本文抜粋 =>
2 しかし,この方法には問題がある。まず複数の教材を使うのはわずらわしい。実際には複数の教材を,あっちをみたりこっちをみたりということは無理で,ある程度論証集を頭に入れた後でなければ,問題集の答えのうちどこで論証が使われているのかということを把握するのが難しく,効率が悪い。

 それよりも,論証を学んだ直後で,その論証を使える問題がどんな問題なのかをすぐに見た方が圧倒的に効率がよいはずである。そこで生まれたのが本書である。Step1で論証を学び,Step2で,その論証がどういう問題で使うものなのかを学ぶ。さらに,より難易度が高い問題に当たるという意味で,Step3まで設けてある論証まである。Step3では,論証をそのまま書くのではなく,変形して書かなければならないような問題が取り上げてある。

 しかし,単独の論証集や,問題集として使うのに不便があるようではだめだろう。それどころか,本書は,単独の論証集や問題集よりも使いやすくなるような工夫をしている。

データ一覧 =>
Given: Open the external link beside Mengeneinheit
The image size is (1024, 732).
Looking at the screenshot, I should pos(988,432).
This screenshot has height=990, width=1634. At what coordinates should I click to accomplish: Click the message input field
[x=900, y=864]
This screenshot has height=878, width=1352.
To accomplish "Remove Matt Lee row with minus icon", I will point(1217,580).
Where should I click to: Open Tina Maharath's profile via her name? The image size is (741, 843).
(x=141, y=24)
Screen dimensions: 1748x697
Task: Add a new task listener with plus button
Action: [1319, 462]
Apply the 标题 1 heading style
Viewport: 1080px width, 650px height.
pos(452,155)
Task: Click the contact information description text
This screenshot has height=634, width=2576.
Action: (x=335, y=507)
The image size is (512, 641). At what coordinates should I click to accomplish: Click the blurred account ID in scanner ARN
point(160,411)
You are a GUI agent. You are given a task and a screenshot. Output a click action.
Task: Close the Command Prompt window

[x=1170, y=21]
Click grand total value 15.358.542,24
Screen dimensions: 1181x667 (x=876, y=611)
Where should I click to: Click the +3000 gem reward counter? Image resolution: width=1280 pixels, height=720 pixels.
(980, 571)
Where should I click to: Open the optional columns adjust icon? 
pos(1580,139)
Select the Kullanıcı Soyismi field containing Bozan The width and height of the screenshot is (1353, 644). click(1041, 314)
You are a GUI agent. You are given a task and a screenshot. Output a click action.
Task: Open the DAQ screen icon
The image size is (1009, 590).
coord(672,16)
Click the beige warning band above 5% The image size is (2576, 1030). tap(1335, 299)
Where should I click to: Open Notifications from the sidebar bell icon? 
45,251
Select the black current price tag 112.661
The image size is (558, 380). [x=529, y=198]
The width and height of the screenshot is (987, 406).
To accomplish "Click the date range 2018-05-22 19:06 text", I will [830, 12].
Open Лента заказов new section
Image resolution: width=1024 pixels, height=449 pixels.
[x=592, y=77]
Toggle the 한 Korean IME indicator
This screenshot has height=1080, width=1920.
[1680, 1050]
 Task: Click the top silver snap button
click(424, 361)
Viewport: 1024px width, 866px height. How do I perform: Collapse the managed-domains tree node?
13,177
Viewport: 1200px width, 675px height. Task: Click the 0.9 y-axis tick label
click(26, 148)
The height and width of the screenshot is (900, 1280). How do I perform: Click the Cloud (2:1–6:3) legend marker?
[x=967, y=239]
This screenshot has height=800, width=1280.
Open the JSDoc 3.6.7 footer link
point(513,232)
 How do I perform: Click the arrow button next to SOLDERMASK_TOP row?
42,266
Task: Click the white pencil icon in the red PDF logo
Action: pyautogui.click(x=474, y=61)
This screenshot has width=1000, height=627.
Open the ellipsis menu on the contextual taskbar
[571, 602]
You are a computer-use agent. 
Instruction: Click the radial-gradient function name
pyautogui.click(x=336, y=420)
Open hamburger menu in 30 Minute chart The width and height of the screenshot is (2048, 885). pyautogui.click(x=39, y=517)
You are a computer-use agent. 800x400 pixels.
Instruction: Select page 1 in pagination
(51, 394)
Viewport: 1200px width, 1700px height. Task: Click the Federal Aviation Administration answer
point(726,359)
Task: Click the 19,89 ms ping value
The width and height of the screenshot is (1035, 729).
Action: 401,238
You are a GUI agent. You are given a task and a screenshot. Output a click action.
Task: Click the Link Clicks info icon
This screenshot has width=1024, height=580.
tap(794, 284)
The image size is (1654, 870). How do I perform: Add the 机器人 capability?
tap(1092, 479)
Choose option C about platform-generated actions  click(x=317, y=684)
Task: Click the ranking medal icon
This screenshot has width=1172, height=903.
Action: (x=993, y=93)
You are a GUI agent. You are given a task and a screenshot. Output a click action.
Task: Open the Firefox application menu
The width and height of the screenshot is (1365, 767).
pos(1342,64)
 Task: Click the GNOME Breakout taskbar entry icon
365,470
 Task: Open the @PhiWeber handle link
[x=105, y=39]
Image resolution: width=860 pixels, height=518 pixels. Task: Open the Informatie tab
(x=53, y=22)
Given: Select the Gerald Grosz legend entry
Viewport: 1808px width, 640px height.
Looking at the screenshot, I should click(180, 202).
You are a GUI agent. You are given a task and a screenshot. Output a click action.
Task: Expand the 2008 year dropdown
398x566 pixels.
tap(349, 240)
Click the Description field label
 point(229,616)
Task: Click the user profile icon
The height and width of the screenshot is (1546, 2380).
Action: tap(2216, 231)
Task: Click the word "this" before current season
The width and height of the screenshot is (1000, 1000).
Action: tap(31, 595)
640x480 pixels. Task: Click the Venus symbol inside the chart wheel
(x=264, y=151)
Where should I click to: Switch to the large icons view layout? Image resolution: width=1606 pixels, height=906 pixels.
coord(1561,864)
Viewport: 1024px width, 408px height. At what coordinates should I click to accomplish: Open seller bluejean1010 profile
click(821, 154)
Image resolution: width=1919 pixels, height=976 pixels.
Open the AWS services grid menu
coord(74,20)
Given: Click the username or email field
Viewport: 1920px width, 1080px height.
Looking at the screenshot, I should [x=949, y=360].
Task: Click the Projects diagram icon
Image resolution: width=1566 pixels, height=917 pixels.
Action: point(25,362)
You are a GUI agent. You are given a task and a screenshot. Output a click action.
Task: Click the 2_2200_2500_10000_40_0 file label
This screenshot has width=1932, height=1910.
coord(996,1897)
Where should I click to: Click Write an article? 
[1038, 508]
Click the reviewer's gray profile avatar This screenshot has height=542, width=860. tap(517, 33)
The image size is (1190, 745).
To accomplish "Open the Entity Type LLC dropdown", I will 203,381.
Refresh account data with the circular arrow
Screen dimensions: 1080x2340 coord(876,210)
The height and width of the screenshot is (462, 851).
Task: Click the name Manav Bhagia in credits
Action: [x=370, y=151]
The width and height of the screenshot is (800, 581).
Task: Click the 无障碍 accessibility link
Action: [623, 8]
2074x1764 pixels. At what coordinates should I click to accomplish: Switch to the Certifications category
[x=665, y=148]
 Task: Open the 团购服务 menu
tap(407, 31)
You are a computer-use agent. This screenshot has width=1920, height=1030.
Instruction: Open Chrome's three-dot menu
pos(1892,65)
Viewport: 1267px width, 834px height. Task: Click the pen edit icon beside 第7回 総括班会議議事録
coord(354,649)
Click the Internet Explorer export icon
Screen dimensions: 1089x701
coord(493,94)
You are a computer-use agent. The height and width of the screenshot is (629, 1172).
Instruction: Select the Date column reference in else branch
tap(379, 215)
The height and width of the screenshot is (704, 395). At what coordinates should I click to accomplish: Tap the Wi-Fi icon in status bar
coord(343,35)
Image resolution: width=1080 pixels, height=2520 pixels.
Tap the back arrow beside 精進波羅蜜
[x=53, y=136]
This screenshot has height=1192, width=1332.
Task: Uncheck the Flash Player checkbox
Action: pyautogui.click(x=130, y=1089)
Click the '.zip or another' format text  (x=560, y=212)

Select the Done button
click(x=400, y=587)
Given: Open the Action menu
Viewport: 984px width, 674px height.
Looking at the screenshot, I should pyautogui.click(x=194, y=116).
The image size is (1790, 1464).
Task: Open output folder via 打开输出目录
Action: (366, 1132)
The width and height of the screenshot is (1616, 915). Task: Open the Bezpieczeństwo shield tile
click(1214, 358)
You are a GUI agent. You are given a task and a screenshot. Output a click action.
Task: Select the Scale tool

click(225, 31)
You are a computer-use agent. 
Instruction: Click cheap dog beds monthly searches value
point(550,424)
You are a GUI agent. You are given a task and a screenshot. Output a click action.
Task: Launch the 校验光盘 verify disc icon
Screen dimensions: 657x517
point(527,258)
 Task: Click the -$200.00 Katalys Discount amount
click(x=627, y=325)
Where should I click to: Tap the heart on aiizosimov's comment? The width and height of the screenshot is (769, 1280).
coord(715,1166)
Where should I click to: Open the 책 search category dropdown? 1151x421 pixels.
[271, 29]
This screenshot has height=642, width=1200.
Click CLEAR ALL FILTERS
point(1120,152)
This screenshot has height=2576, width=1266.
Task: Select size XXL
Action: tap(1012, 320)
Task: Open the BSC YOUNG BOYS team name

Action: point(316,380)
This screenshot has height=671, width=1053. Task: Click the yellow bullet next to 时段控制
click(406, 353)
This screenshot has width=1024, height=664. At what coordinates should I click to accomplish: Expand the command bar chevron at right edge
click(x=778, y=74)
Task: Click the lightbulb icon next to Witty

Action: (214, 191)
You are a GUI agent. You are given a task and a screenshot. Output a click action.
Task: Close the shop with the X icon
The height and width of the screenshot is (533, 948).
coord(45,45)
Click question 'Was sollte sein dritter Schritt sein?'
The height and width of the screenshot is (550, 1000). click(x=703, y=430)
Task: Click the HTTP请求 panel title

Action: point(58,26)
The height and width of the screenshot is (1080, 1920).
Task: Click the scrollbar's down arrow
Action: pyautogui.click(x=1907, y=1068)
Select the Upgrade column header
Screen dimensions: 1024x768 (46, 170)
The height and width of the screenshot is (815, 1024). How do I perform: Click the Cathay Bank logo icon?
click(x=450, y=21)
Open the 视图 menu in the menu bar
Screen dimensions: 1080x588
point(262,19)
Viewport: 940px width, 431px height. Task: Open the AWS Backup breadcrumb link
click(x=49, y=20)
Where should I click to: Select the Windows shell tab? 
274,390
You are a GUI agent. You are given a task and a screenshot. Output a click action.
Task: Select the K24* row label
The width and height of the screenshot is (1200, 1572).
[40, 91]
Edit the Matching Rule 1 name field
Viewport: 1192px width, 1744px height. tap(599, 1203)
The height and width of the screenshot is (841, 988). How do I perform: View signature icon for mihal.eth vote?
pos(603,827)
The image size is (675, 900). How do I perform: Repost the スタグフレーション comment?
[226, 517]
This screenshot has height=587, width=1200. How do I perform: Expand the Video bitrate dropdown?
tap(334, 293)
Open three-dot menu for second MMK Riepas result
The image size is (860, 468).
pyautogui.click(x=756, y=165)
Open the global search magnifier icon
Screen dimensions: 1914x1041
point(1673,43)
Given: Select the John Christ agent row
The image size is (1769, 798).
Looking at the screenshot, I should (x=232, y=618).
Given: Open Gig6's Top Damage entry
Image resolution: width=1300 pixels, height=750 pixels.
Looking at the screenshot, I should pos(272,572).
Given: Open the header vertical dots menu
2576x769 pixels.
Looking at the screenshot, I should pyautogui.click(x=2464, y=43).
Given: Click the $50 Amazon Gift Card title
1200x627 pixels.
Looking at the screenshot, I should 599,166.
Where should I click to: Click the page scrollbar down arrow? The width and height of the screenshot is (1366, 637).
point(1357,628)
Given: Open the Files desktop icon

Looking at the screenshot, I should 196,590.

課題 1 => 本文抜粋によると、本書のStep3ではどのような問題が取り上げられているか。
課題 2 => 本文抜粋のうち、「2 しかし,この方法には問題」で始まり「くなるような工夫をしている。」で終わる部分を、一字も変えずに書き写してください。

解答 1 => 論証をそのまま書くのではなく、変形して書かなければならないような問題。

解答 2 =>
2 しかし,この方法には問題がある。まず複数の教材を使うのはわずらわしい。実際には複数の教材を,あっちをみたりこっちをみたりということは無理で,ある程度論証集を頭に入れた後でなければ,問題集の答えのうちどこで論証が使われているのかということを把握するのが難しく,効率が悪い。

 それよりも,論証を学んだ直後で,その論証を使える問題がどんな問題なのかをすぐに見た方が圧倒的に効率がよいはずである。そこで生まれたのが本書である。Step1で論証を学び,Step2で,その論証がどういう問題で使うものなのかを学ぶ。さらに,より難易度が高い問題に当たるという意味で,Step3まで設けてある論証まである。Step3では,論証をそのまま書くのではなく,変形して書かなければならないような問題が取り上げてある。

 しかし,単独の論証集や,問題集として使うのに不便があるようではだめだろう。それどころか,本書は,単独の論証集や問題集よりも使いやすくなるような工夫をしている。